** EXERCISE AIM **
Please copy only the material from the line that has "The width and height of the screenshot is (1276, 798)." to the very last line, both ends included, exactly as written and without pictures.

** DATA SUPPLIED **
************

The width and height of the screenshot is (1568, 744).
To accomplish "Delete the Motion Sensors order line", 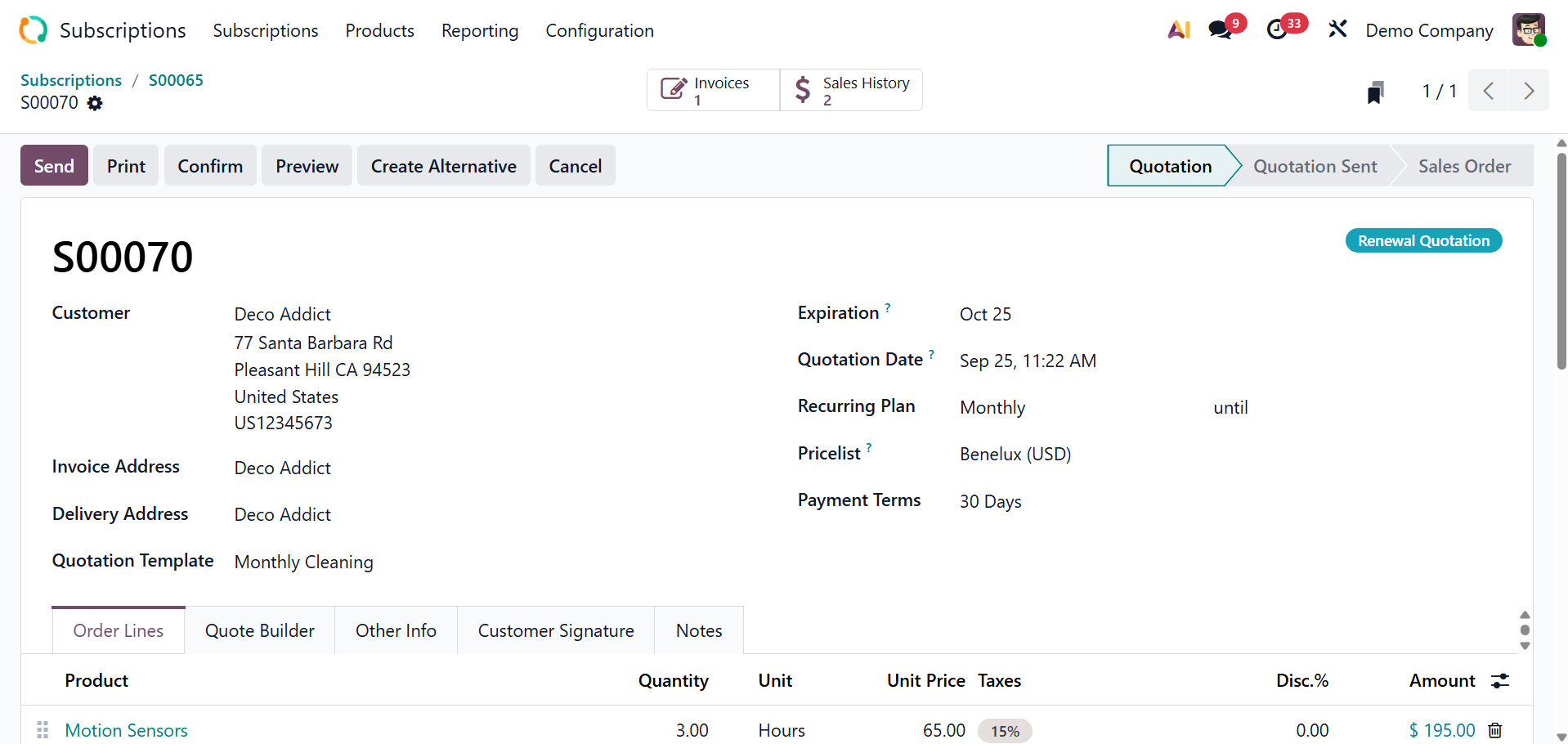I will click(1494, 730).
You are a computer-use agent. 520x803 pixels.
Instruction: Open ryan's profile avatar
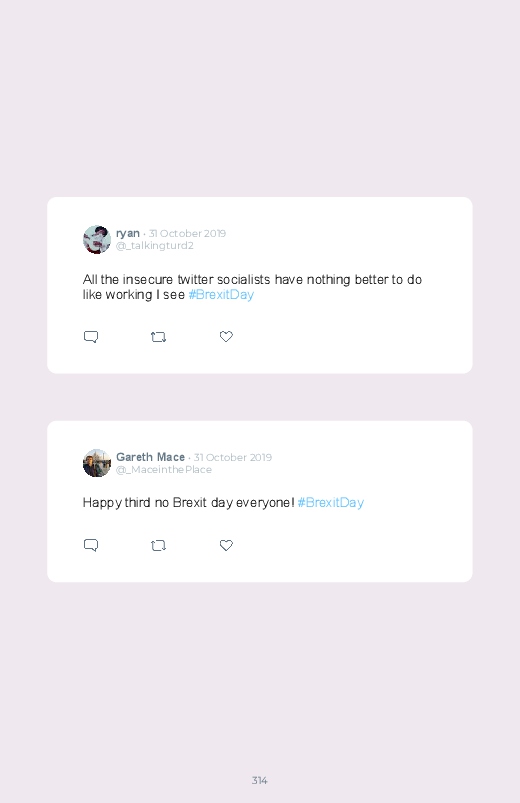(x=97, y=239)
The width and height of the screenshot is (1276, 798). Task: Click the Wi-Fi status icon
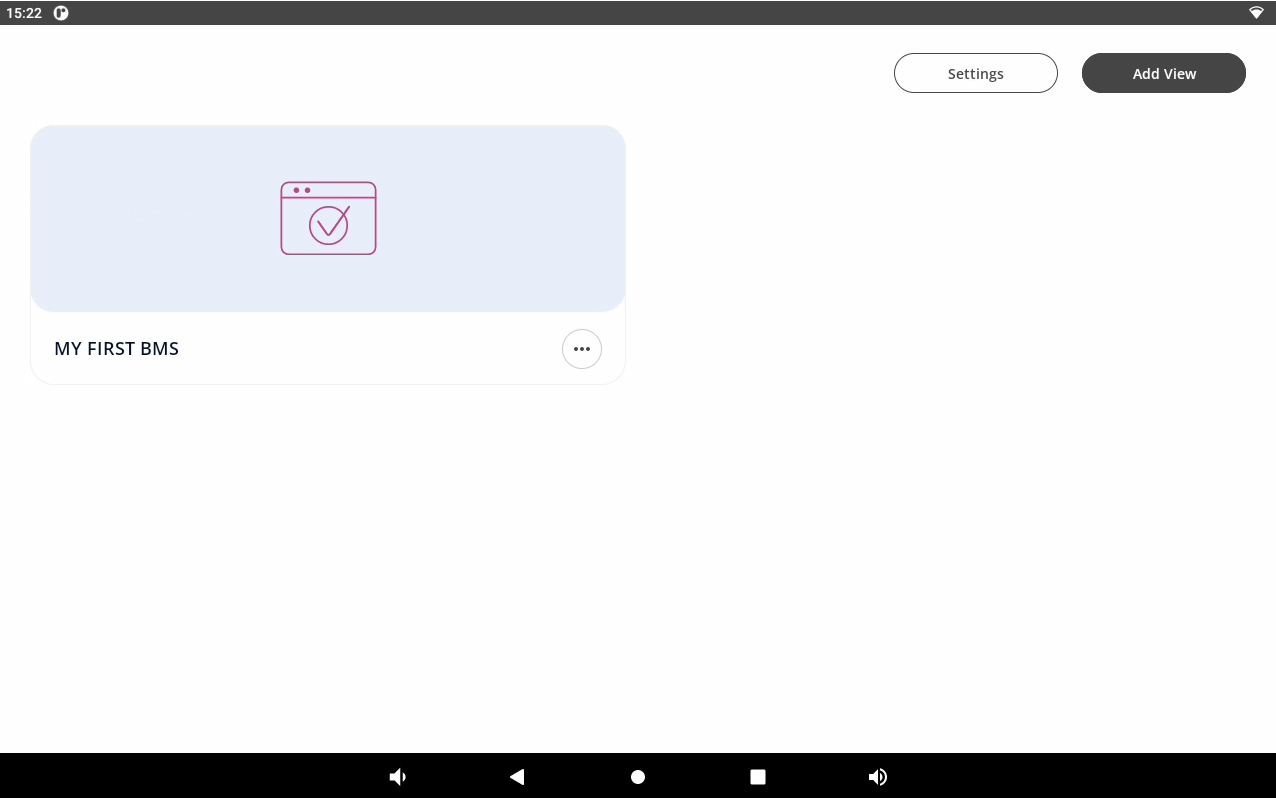tap(1256, 13)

************

** RESULT OF THIS TASK **
The width and height of the screenshot is (1276, 798). Task: Click the Wi-Fi status icon
tap(1256, 13)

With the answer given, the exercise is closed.